#### [PROMPT]
Please say how many lines below include the word "computer", with nothing beyond the number.

Records from a dataset
|---|

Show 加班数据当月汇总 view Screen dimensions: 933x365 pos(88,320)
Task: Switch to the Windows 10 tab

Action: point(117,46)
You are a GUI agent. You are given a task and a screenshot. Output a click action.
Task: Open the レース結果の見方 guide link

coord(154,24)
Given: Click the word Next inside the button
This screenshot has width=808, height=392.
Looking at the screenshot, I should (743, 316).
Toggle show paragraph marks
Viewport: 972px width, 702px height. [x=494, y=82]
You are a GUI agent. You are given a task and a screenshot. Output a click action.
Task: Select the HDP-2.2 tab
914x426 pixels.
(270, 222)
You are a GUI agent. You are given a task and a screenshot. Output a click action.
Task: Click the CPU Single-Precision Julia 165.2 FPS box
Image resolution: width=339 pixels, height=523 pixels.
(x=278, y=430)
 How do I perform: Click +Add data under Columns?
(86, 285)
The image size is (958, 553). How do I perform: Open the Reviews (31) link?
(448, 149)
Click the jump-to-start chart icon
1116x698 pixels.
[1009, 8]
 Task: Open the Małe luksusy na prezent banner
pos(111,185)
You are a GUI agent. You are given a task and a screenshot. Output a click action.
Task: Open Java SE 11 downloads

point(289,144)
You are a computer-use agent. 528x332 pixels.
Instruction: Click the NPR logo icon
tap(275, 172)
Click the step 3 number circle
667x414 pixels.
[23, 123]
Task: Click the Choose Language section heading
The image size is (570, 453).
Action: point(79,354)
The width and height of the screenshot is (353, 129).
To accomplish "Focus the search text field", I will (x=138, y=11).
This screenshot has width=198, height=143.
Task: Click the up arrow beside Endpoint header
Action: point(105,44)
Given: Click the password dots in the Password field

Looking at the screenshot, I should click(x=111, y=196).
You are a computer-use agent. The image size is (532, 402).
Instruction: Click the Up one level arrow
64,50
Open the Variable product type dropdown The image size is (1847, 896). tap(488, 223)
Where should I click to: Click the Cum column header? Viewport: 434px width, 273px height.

|---|

#### [RESPONSE TO THE EXERCISE]
2